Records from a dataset
******************************

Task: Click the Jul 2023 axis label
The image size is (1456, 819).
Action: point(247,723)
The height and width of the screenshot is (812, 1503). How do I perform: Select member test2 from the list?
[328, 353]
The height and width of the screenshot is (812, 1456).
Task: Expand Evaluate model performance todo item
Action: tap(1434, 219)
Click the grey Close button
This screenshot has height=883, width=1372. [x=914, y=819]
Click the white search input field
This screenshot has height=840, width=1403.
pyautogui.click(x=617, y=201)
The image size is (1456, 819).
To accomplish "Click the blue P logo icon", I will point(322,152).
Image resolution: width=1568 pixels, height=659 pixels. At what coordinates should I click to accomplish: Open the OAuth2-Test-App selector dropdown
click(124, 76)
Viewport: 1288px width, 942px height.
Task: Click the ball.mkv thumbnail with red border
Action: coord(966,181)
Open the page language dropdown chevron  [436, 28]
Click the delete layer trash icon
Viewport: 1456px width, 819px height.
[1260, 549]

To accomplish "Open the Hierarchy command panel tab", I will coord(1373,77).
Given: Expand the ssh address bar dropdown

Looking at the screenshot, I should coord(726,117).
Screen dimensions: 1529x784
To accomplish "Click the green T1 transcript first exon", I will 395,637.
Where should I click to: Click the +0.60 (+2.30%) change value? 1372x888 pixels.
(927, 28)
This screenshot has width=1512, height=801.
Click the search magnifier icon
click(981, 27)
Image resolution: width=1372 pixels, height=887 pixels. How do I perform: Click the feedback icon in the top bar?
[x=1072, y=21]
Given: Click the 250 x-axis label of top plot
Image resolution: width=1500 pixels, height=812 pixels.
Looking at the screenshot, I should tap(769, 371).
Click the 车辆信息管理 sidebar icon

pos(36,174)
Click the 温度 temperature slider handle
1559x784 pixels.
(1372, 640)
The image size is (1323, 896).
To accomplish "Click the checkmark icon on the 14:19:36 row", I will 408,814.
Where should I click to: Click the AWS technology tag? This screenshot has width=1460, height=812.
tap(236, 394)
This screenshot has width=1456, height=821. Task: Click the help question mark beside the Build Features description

******************************

From the entries, copy every line in which the word "axis" occurs.

Task: Click the Jul 2023 axis label
Given: Click the 250 x-axis label of top plot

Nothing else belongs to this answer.